It’s so cold I saw an Amish guy buying an electric blanket.
It’s so cold fish were jumping out of the ice holes and straight into the frying pan.
It’s so cold mum used a saw to serve us milk.
It's so cold that you might have to chop up the piano for firewood (although you’ll only get two chords).
It's so cold that trees are chopping themselves into firewood.
It’s so cold we didn’t clean the house, we just defrosted it.
It’s so cold that I have to wave a blow-torch in front of my nose just to have a sneeze.
It’s so cold people with spiked hair were being arrested for carrying around a dangerous weapon.
It’s so cold that Grandpa’s teeth are chattering – in the glass!
It's so cold that you have to open the fridge to heat the house.
It’s so cold the ice cubes in my drink have goosebumps.
It’s so cold Levi Strauss started making electric jeans.
It's so cold that you have to break the smoke off your chimney.
It’s so cold that the snowflakes froze in the air and birds used them as stepping stones to get from tree to tree.
It’s so cold that Jack Frost changed his name to Jack Froze.
It’s so cold kids are using a new excuse to stay up late: “But Mom, my pajamas haven’t thawed out yet!”
It's so cold that our words froze in midair — we had to put them in a frying pan to thaw them so we could hear what we were talking about.
It’s so cold our hats have turned into ice caps.
It’s so cold that even the snowmen are wearing sweaters!
It’s so cold I swapped my pillow for a grill.
It’s so cold pet stores sell hamsters, gerbils, and penguins.
It’s so cold I tried to take out the garbage, but it refused to go.
It's so cold that the optician was giving away free ice scrapers with every new pair of eyeglasses.
It’s so cold that even the polar bears started drinking hot chocolate.
It’s so cold pickpockets are sticking their hands in strangers’ pockets just to keep them warm.
It’s so cold I had to eat ice cream just to warm up.

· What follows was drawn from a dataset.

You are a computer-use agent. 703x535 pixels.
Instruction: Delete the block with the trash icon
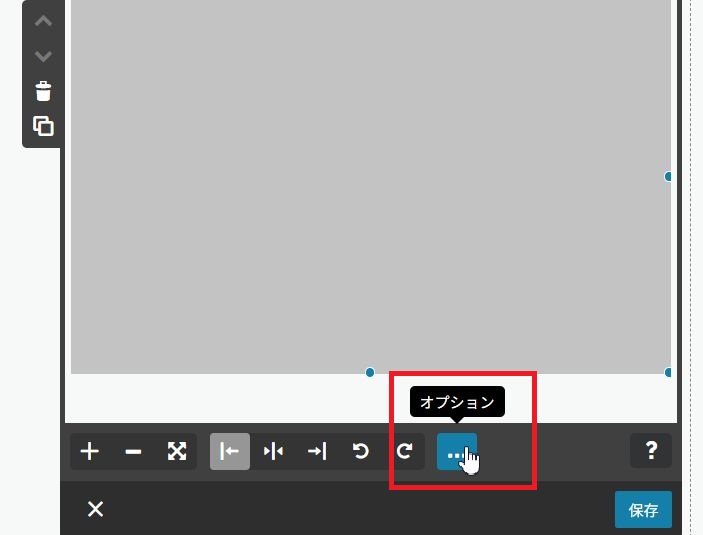point(43,91)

It’s so cold we had to salt the hallway.
It’s so cold my mail shattered when I tried to open it.
It’s so cold we were afraid to spit because it can ricochet.
It's so cold that people look forward to getting a fever.
It’s so cold we had to chisel the dog off a lamp post.
It’s so cold I actually enjoyed someone spilling hot coffee in my lap.
It’s so cold the school nurse has to use a steamer to remove the instruments from the lips of the brass band members after the concert.
It’s so cold the aquarium didn’t need to use glass. On the downside, the fish were motionless.
It’s so cold my hat wrapped itself in a scarf.
It was so cold when I blinked my eyes froze shut.
It's so cold that I’m drinking hot sauce instead of coffee.
It was so cold the mice were playing ice hockey in the toilet bowl.
It's so cold that people started chipping their teeth on soup!
It’s so cold the cosmetics counter at the local department store started selling cream for goosebumps.
It’s so cold chickens are rushing into Kentucky Fried Chicken and begging to use the pressure cooker!
It's so cold that the band changed their name to Red Cold Chili Peppers.
It’s so cold the rats in the alley were bribing the cats for a snuggle.
It’s so cold that I’m breathing out snowflakes!
It’s so cold I left Starbuck with mocha lattes and by the time I got to the car I had fudgicles.
It’s so cold the local graveyard put heaters out for the ghosts.
It’s so cold the flames of our fire froze.
It’s so cold travel agencies are advertising tropical holidays to Alaska.
It’s so cold our table cutlery now includes a saw.
It's so cold that lawyers have their hands in their own pockets.